• Task instructions:
Would you retype the whole listing exactly?

Extracted entries START

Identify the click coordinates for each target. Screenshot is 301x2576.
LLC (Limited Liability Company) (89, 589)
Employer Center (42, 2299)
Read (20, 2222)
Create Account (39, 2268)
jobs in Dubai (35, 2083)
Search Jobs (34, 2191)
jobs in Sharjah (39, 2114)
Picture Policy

Extracted entries END

• Solution to this exercise:
Identify the click coordinates for each target. Screenshot is 301x2576.
LLC (Limited Liability Company) (89, 589)
Employer Center (42, 2299)
Read (20, 2222)
Create Account (39, 2268)
jobs in Dubai (35, 2083)
Search Jobs (34, 2191)
jobs in Sharjah (39, 2114)
Picture Policy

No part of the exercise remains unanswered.